Заводчики Елим Павлович Демидов (слева), Анатолий Павлович Демидов (справа) и их доверенное лицо Анатолий Октавич Жонес де Спонвиль (в центре). Конец XIX века.

Заводчики Елим Павлович Демидов (слева), Анатолий Павлович Демидов (справа) и их доверенное лицо Анатолий Октавич Жонес де Спонвиль (в центре). Конец XIX века.

    - Ну, ну, не все же хлам! - вступился Жонес. - В Тагиле недавно поставлена новая паровая машина, стоящая 15 тысяч рублей.

    - А сколько Вы взяли за это время с Тагила, Анатолий Октавич?

    - Взяли - это наше дело!

    - А сколько Вы нам дали?

    - Вам рее мало, молодой человек! -рассмеялся Жонес.

    Наша пикировка поставила в тупик Демидова, и он спросил:

    - Я все-таки не понимаю. Ведь 15 тысяч - хорошие деньги, почему Вы еще недовольны? Мы могли не дать Вам их совсем.

    Я объяснил ему, что заводам нельзя не давать денег, заводы нельзя не поддерживать, и тот, кто давать денег не будет, с заводов ничего не получит.

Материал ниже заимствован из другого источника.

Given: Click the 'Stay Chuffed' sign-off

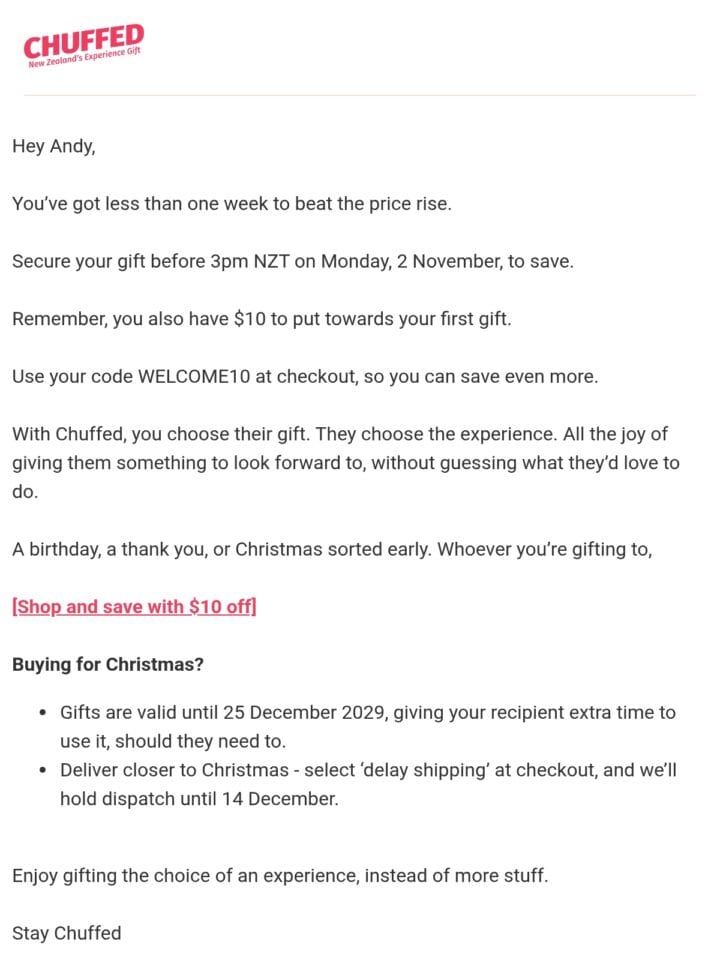Looking at the screenshot, I should [67, 933].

    Недоуменные взгляды Демидова ясно показали, что для него это было откровением, и неприятным откровением. Он привык думать, что благодетельствует заводам, соглашаясь на затрату средств. Жонес заметил, что эта тема не по зубам Демидову, и переменил разговор, а я заключил, что сказал то, что говорить при этом ребенке не следовало бы. Пусть спит пока... Зачем его тревожить вопросами, которых он боится и решить которые он не в силах все равно...

ГЛАВА 2

КАК РАБОТАЛИ ЗАВОДЫ

    Возвращаюсь к моим воспоминаниям о начале моей службы в Нижнем Тагиле. Я был приглашен практикантом, т.е. лицом без определенных занятий. Мне и К.К. Морену предоставлено было право сидеть на заводе, смотреть, как работают, и только. Помню наше посещение Нижнетагильского завода в первый раз. Шли только две домны. Мы пришли в первый раз в 3 часа, в тот момент, когда из домны №1 вырабатывали шлак. В шлаковое окно ввели толстый лом, встряхнули его и вытащили. За ломом через пробитое отверстие потек шлак. Мы стояли с Карлушей и заспорили, что бежит: шлак или чугун? У окна была витринка для проб чугуна и шлака. Я очень обрадовался, увидев в первый раз белый чугун. В Юзовке, где я был на практике, я видел только серый. Такова была наша практическая подготовка. А через год я выстроил по своему чертежу доменную печь №4, воздухонагреватель и выплавил ферромарганец в 80%, потеряв в шлаке только 8% закиси марганца...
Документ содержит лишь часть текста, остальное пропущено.